The S.E.C. says that the fraud was easier to pull off because CUC officials knew which subsidiaries would be audited, and therefore hid the most obvious frauds in subsidiaries that they knew the auditors would not look at.

As the fraud grew, CUC's old tactics of inflating revenues and suppressing expenses were no longer adequate. So it took to manipulating merger reserves, which are supposed to cover one-time costs related to takeovers and are often ignored by investors. The reserves became a cookie jar in which operating losses could be fraudulently concealed. Unfortunately for CUC, some of its acquisitions were such dogs that the merger reserves were soon exhausted, making it necessary to make more acquisitions.

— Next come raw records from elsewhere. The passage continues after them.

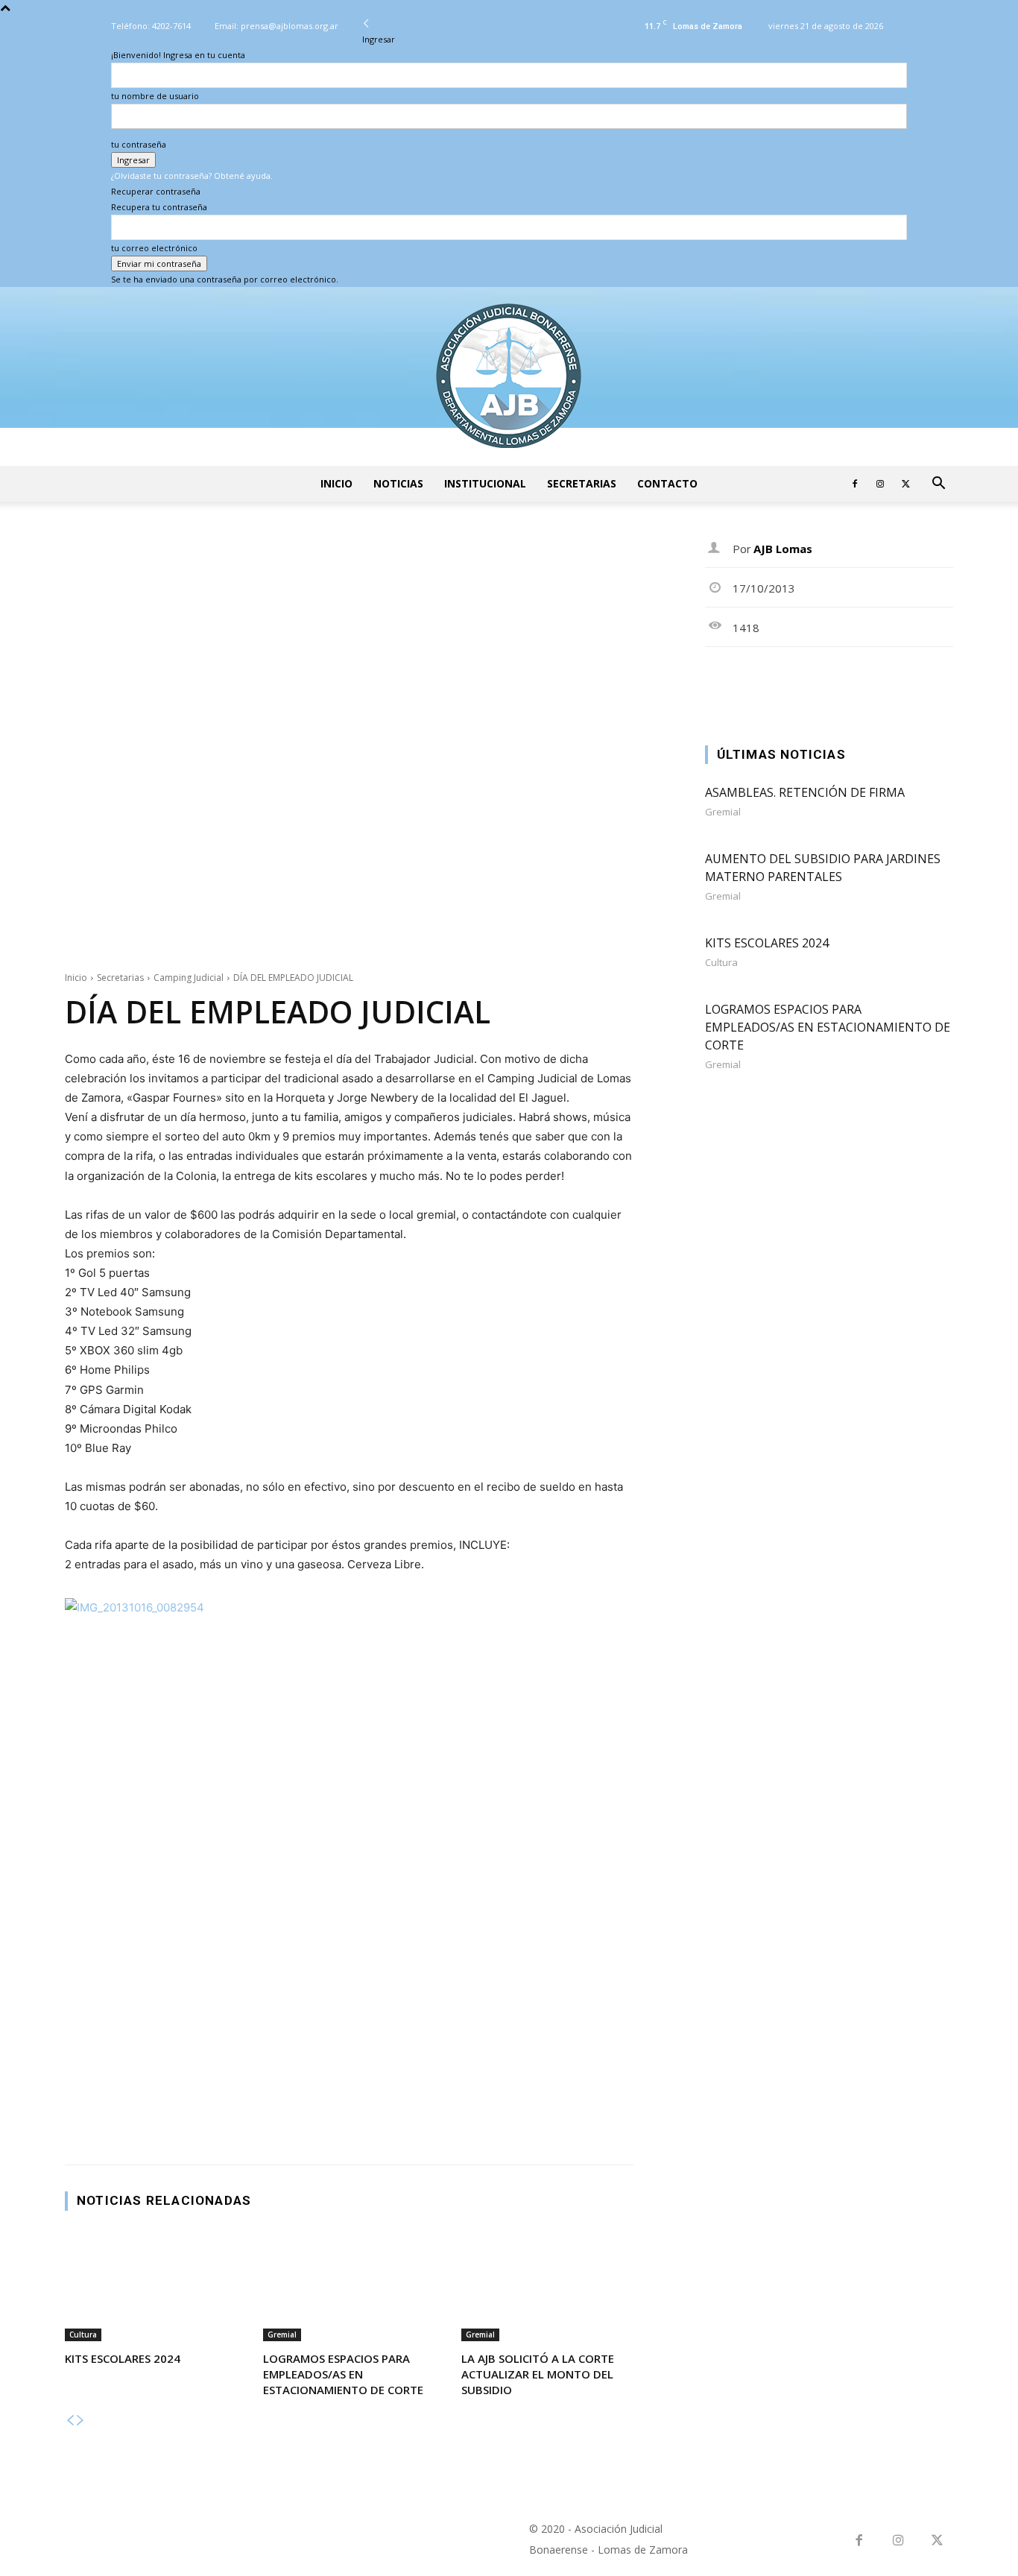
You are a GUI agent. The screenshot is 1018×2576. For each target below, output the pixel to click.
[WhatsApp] (823, 680)
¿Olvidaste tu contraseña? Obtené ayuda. (192, 175)
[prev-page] (70, 2420)
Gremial (282, 2334)
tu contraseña (138, 144)
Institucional (485, 483)
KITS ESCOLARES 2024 (122, 2358)
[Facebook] (855, 484)
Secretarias (581, 483)
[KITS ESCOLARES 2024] (150, 2286)
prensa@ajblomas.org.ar (289, 25)
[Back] (366, 23)
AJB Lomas (782, 548)
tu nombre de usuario (155, 95)
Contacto (667, 483)
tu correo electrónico (154, 247)
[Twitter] (905, 484)
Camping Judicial (189, 977)
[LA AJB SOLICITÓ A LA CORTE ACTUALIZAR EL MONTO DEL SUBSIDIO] (547, 2286)
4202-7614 (171, 25)
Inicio (336, 483)
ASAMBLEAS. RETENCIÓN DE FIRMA (805, 792)
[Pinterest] (788, 680)
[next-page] (80, 2420)
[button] (938, 485)
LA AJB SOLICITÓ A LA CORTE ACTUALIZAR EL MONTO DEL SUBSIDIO (537, 2374)
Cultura (83, 2334)
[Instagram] (880, 484)
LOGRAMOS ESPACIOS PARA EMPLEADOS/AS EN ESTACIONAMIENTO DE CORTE (343, 2374)
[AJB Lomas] (509, 376)
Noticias (398, 483)
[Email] (891, 680)
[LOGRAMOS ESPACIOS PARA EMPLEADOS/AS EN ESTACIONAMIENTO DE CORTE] (348, 2286)
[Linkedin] (857, 680)
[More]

Did the auditors know what was going on? They deny it, and there is no proof they did.

But they didn't show much suspicion when confronted with some odd-looking transfers of funds between various accounts. Abraham Briloff, an emeritus professor of accounting at Baruch College, studied the Andersen report and concluded that "the auditors were fooled because, in some measure at least, they wanted to be fooled." Had they blown the whistle, people would have asked why they had not done so years earlier.

That is not, needless to say, the way they see it at Ernst & Young.

"That suggestion is offensive," said Kathryn Oberly, the firm's general counsel. "The CUC people were so determined to fool the auditors that they could fool any audit firm or any team of auditors."

Investors may not find that especially reassuring.